Aargh!

Lisa and I are caught in the middle of a fight between two groups we really don’t like.

Fifteen years ago, we sold a conservation easement on the vast majority of our land to HSUS. It is now officially the Frank and Lisa Richards Wildlife Sanctuary. Even though we’re now trying to farm, there’s only relatively little I’d like to pull out. The rest of our land is too wet or too steep even for pasture. Also, all of the HSUS people I’ve actually dealt with have been honest, reasonable and well meaning. We do have quite a few acres of very nice red oak which I’m hoping will be a big part of my retirement fund. And Valerie’s. And her children’s. So far, everyone I’ve dealt with at HSUS has left me confident that as long as we log with that perspective, which will always leave plenty of acorns for the wild turkeys, there won’t be any issues.

However, since we sold the easement, we’ve received their journal, All Animals. Over the years, nothing in it has led me to believe that HSUS is wavering in its’ original mission of promoting animal welfare. No one can argue with rescuing pets after Katrina or donating dog houses on Indian Reservations. They have never approved of sport hunting, and I cannot find it in my heart to defend the trophy hunting industry. People of good will differ on what constitutes hunting for needed food.

However, there is another crew out there, epitomized by PETA, whose goal is to convert all of us to vegans. They are of course fine with wild animals in preserved wilderness, but I’m honestly not sure where domestic animals fit in their vision. They clearly don’t approve of food animals. I agree with their stand against wild caught tropical birds and fish. The capture is usually inhumane and many species are threatened in the wild, although hunting is usually well behind habitat destruction as a reason. I don’t understand the crusade against parrot breeders, and I’m suspicious of PETA’s eventual goals for dogs and cats.

# # # #

→ **Given task**:
For each statement, say yes or no to whether it agrees with the post about the wildlife sanctuary, and quote the words of the post that decide it. (a) The easement was sold to HSUS fifteen years ago. (b) The writer is willing to defend the trophy hunting industry. (c) The writer agrees with PETA's stand against wild caught tropical birds and fish. The entries that follow have no connection to the post.

[Word and element location data]

# # # #

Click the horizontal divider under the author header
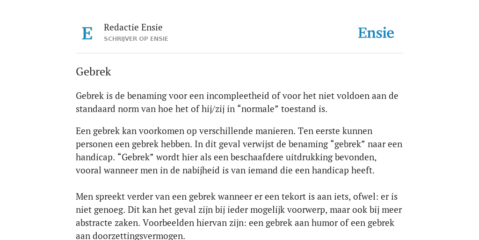(x=240, y=53)
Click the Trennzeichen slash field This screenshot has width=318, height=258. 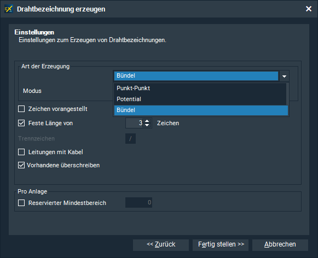[x=130, y=138]
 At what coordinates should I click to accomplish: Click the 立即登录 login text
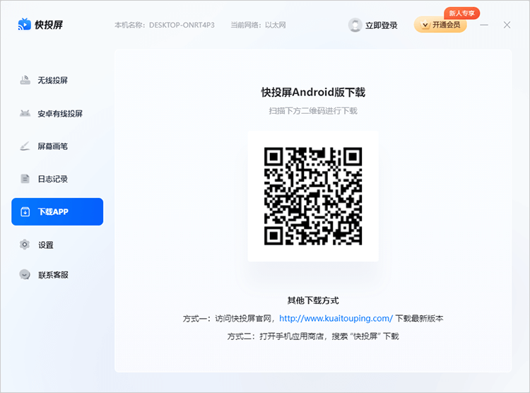tap(382, 25)
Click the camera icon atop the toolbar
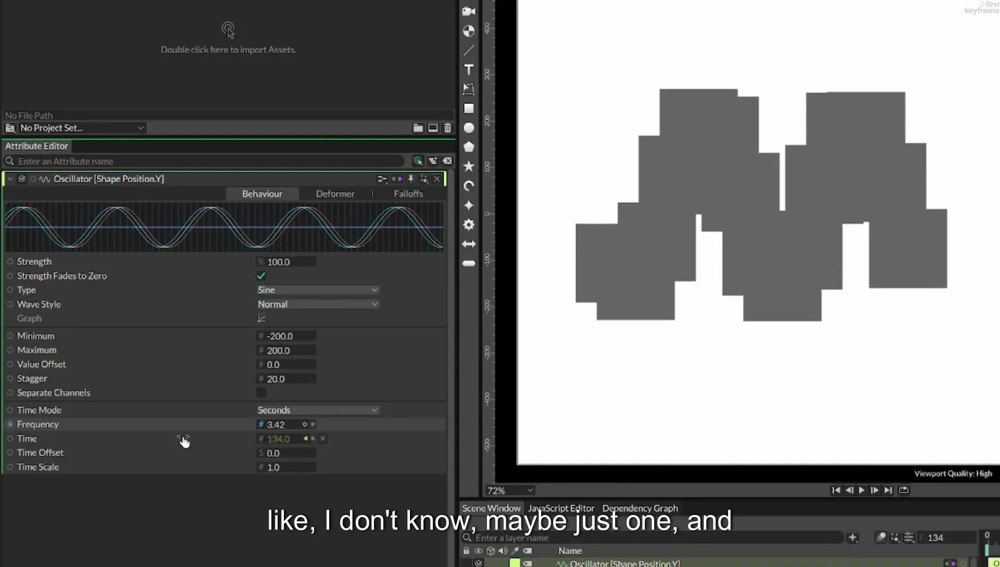Viewport: 1000px width, 567px height. click(x=469, y=11)
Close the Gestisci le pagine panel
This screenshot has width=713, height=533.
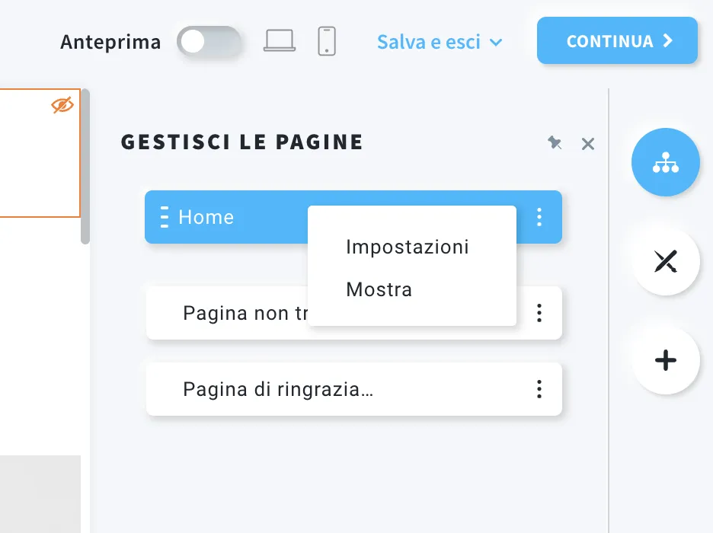(588, 144)

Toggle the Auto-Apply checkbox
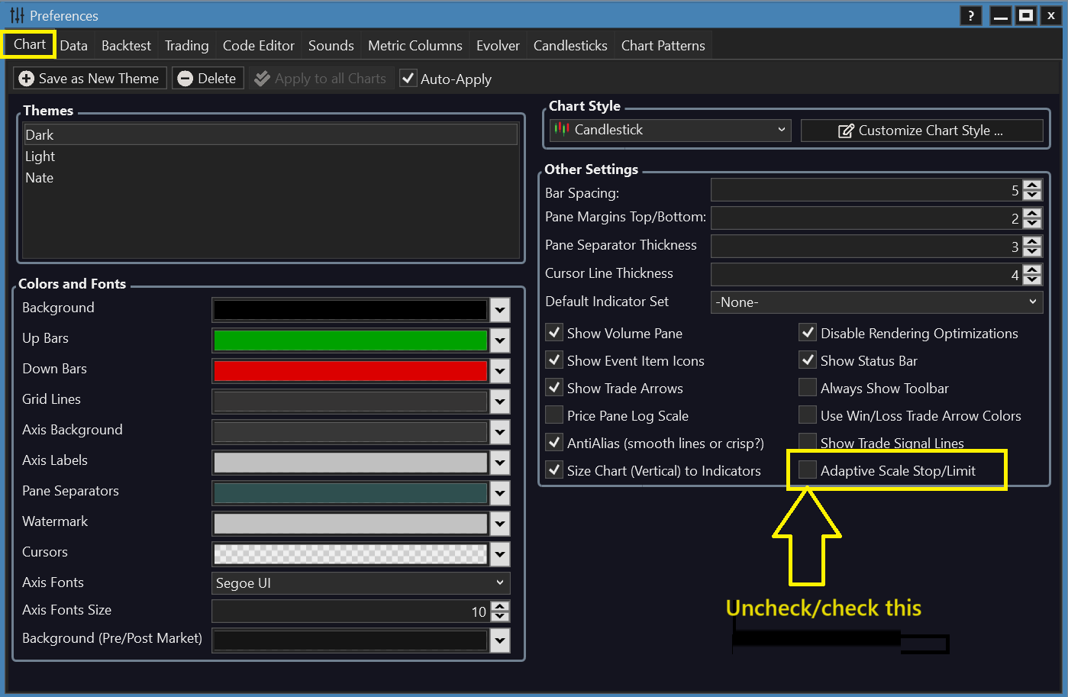(408, 79)
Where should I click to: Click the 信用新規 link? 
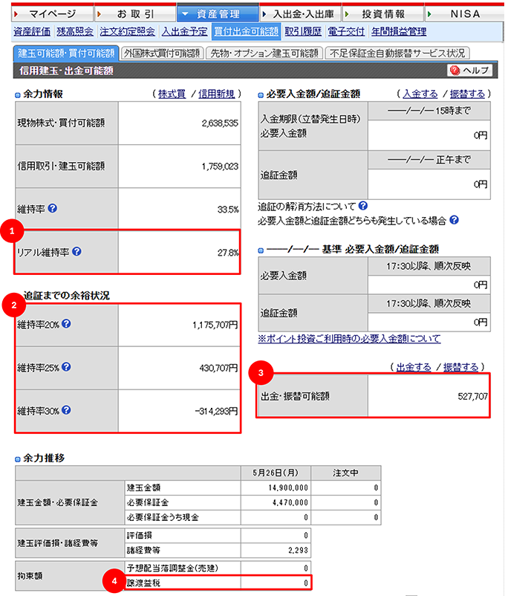216,94
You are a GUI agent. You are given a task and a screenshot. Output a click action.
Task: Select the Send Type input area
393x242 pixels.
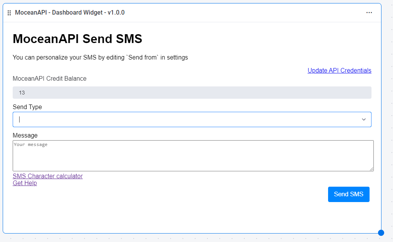click(154, 119)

# # # #

→ **Exercise output**:
(a) Yes: "Fifteen years ago, we sold a conservation easement on the vast majority of our land to HSUS."
(b) No: "I cannot find it in my heart to defend the trophy hunting industry."
(c) Yes: "I agree with their stand against wild caught tropical birds and fish."